▶ **INFORMATION PROVIDED**
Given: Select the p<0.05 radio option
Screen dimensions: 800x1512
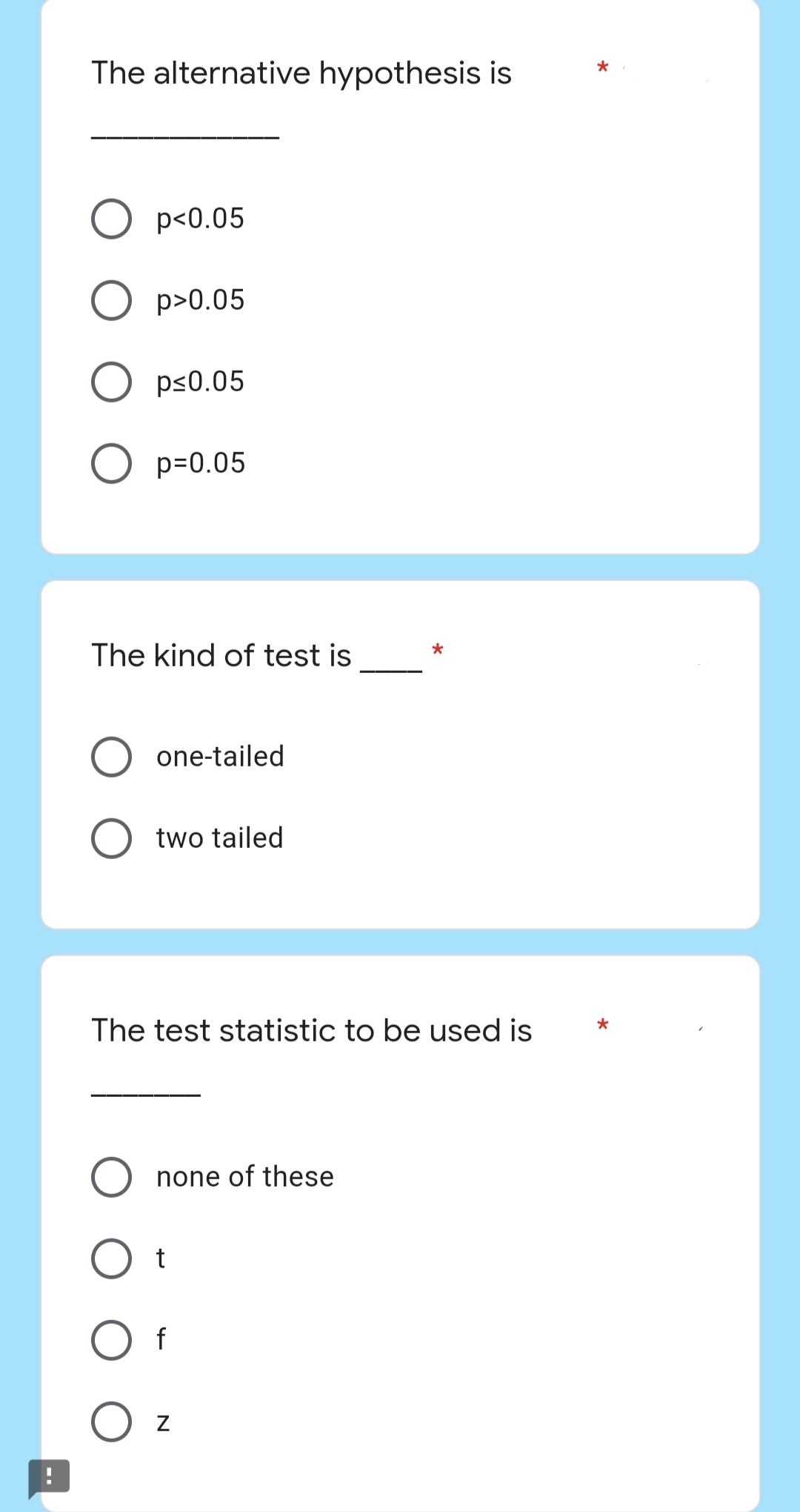Looking at the screenshot, I should pyautogui.click(x=112, y=219).
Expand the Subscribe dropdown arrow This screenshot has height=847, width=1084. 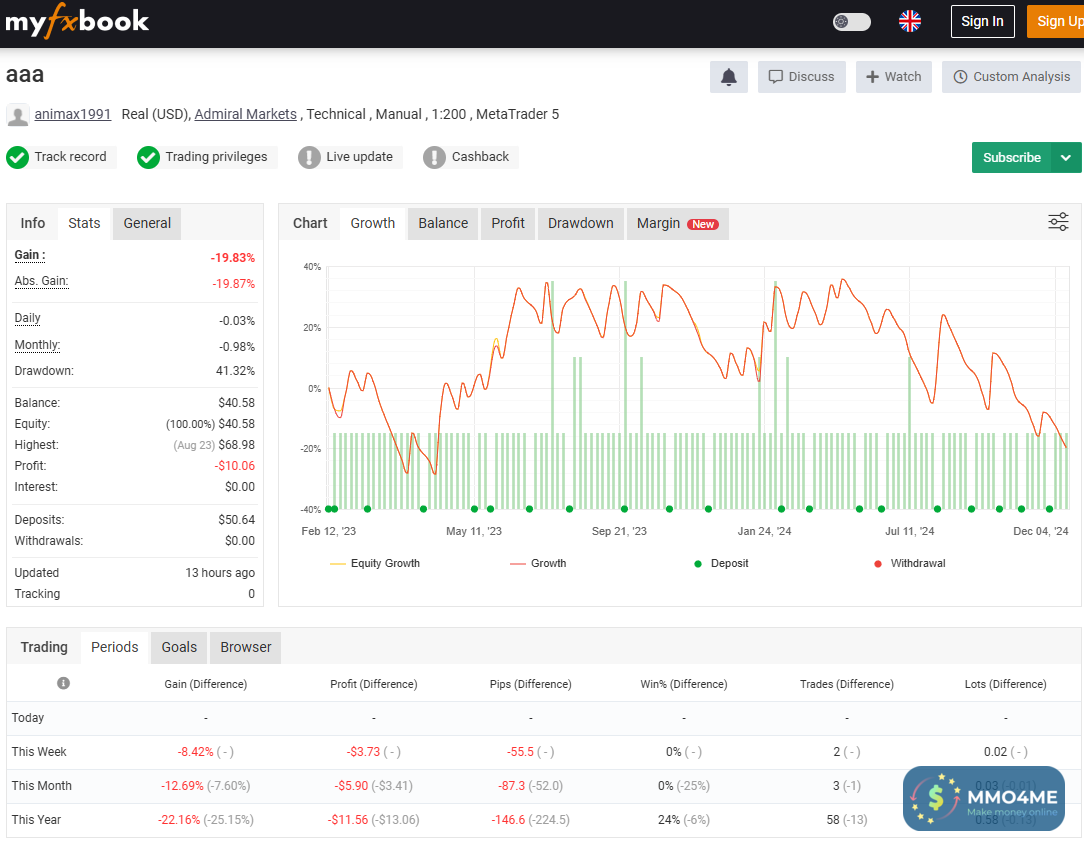(x=1066, y=158)
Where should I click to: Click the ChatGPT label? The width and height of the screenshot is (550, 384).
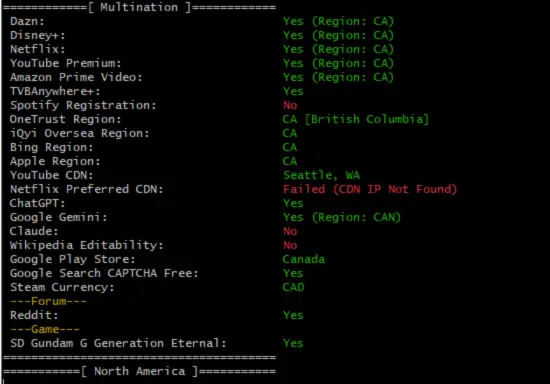click(37, 203)
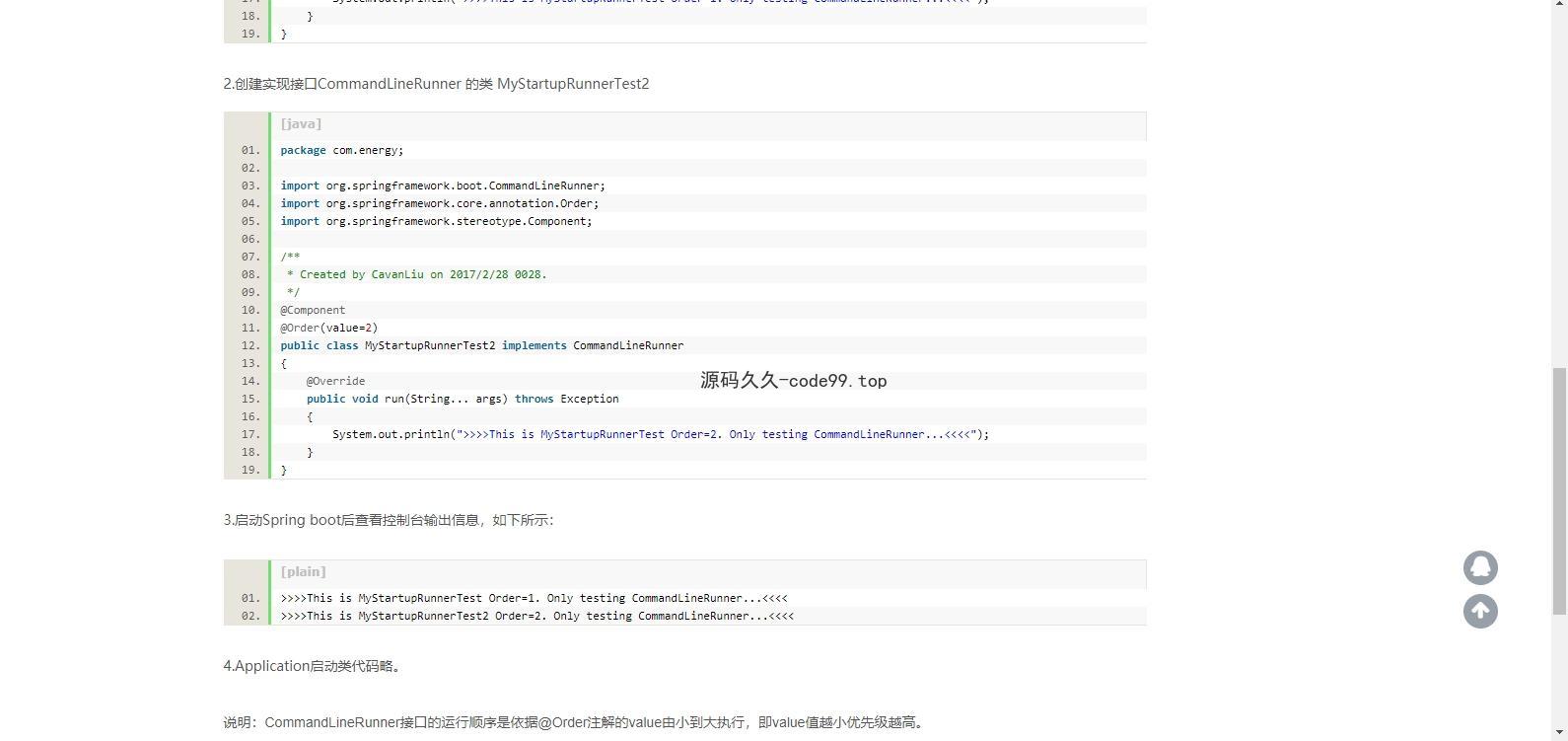Viewport: 1568px width, 741px height.
Task: Click the step 3 启动Spring boot heading
Action: [388, 520]
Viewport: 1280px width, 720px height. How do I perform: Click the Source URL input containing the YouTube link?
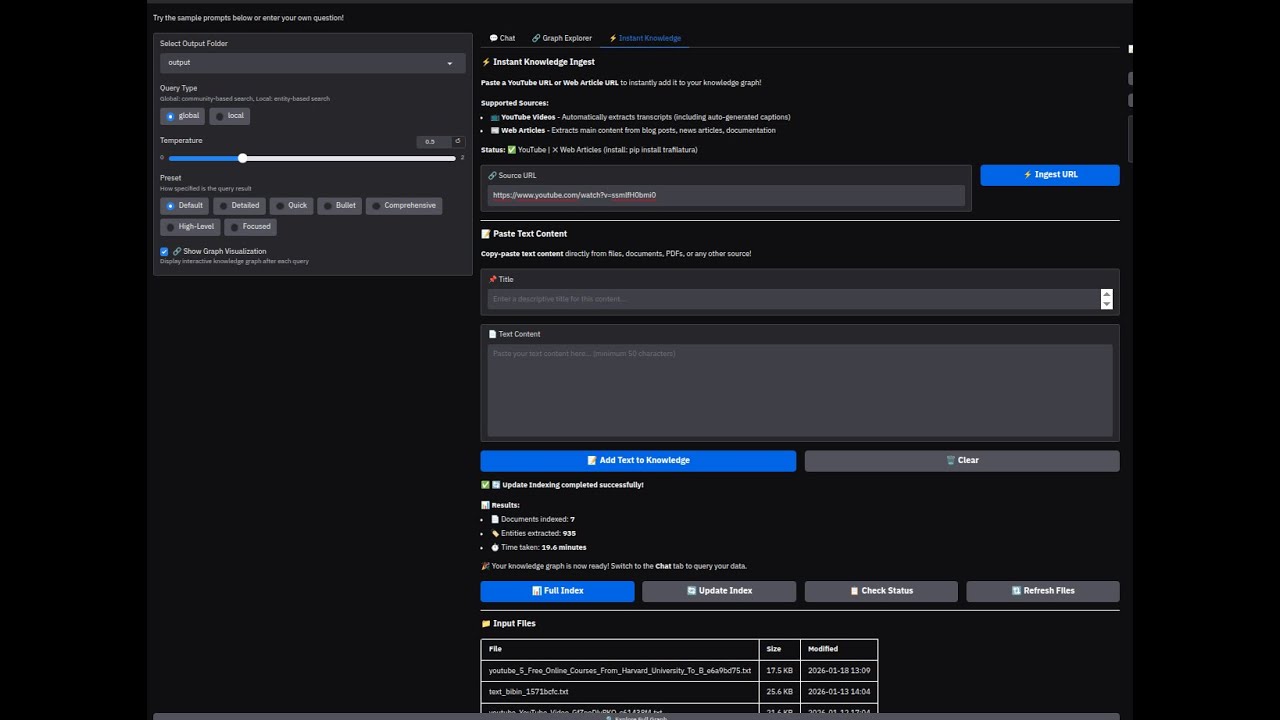click(x=725, y=195)
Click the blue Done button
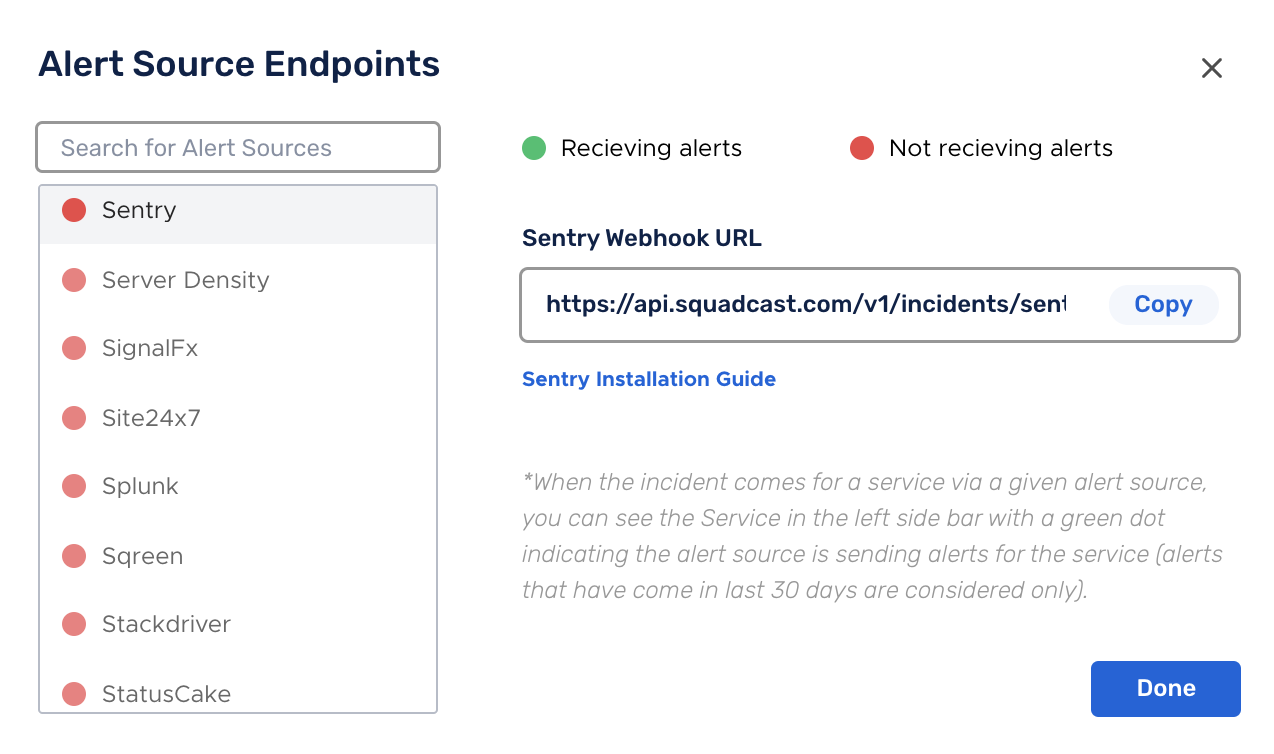 click(x=1166, y=689)
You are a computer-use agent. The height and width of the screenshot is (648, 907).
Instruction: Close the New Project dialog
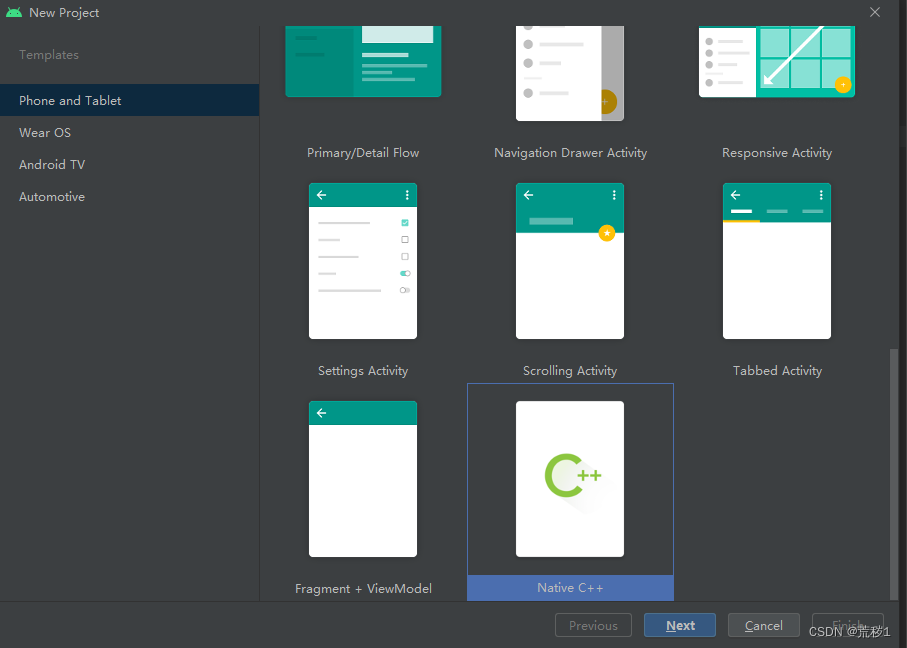tap(875, 12)
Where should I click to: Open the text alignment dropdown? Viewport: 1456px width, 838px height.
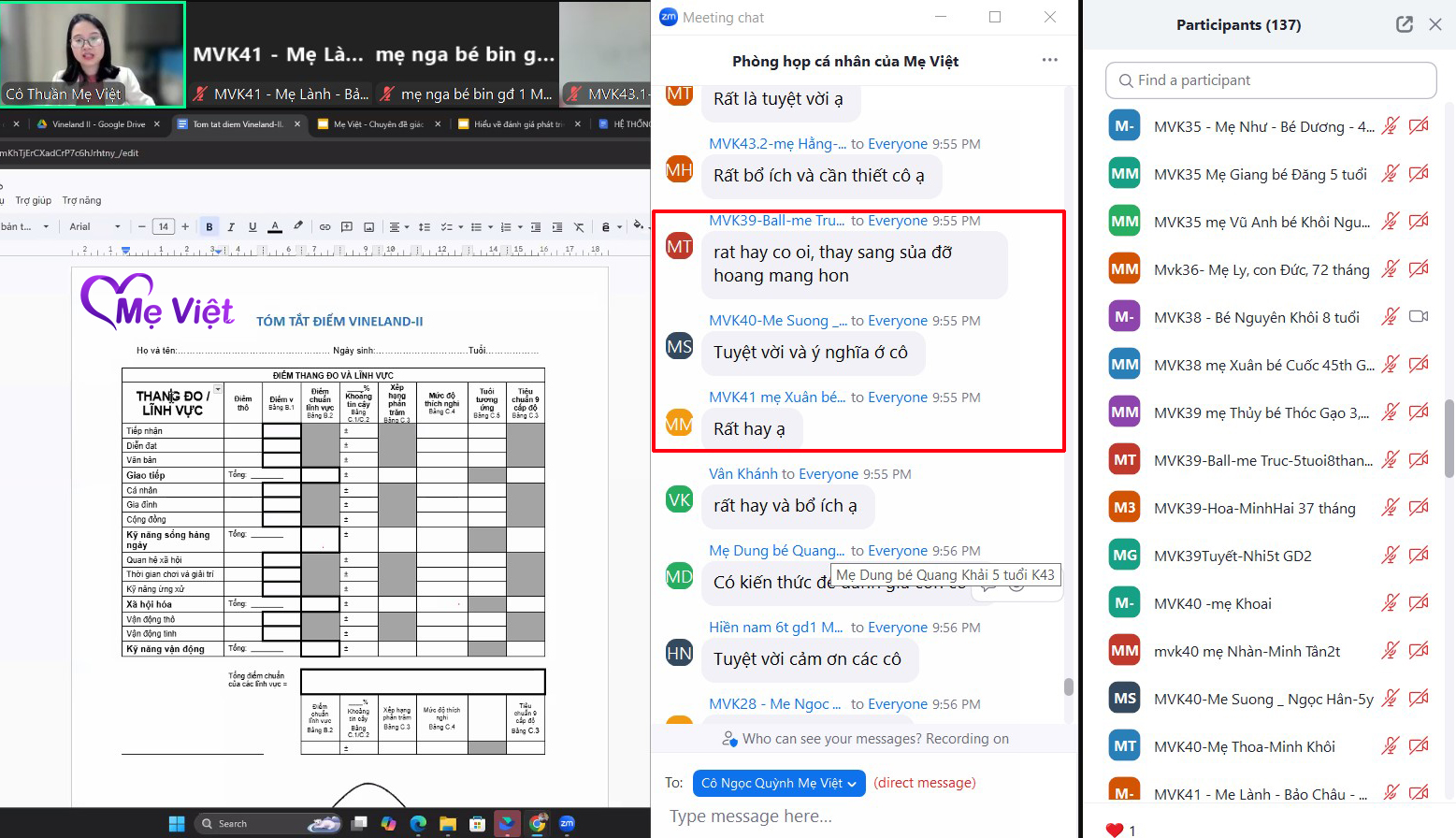pyautogui.click(x=397, y=227)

▶ **INSTRUCTIONS FOR THE TASK**
In the entries above, find the line containing "Where should I click to: Open". Transcribe it and every later line to the end, exactly, and leave out the pictures.

▶ **SOLUTION**
Where should I click to: Open the text alignment dropdown? Viewport: 1456px width, 838px height.
pyautogui.click(x=397, y=227)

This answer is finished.